From the first line to the last, please write out the data exactly.

*** Opening Extracted data ***

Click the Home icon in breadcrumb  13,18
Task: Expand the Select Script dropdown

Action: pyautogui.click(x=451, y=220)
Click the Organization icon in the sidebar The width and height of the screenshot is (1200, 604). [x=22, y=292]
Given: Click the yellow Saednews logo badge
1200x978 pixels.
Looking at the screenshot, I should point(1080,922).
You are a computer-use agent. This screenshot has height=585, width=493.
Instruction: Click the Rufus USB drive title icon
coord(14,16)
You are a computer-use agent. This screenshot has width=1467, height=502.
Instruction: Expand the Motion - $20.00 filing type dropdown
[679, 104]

*** Closing Extracted data ***

Answer to the exercise:
Click the Home icon in breadcrumb  13,18
Task: Expand the Select Script dropdown

Action: pyautogui.click(x=451, y=220)
Click the Organization icon in the sidebar The width and height of the screenshot is (1200, 604). [x=22, y=292]
Given: Click the yellow Saednews logo badge
1200x978 pixels.
Looking at the screenshot, I should point(1080,922).
You are a computer-use agent. This screenshot has height=585, width=493.
Instruction: Click the Rufus USB drive title icon
coord(14,16)
You are a computer-use agent. This screenshot has width=1467, height=502.
Instruction: Expand the Motion - $20.00 filing type dropdown
[679, 104]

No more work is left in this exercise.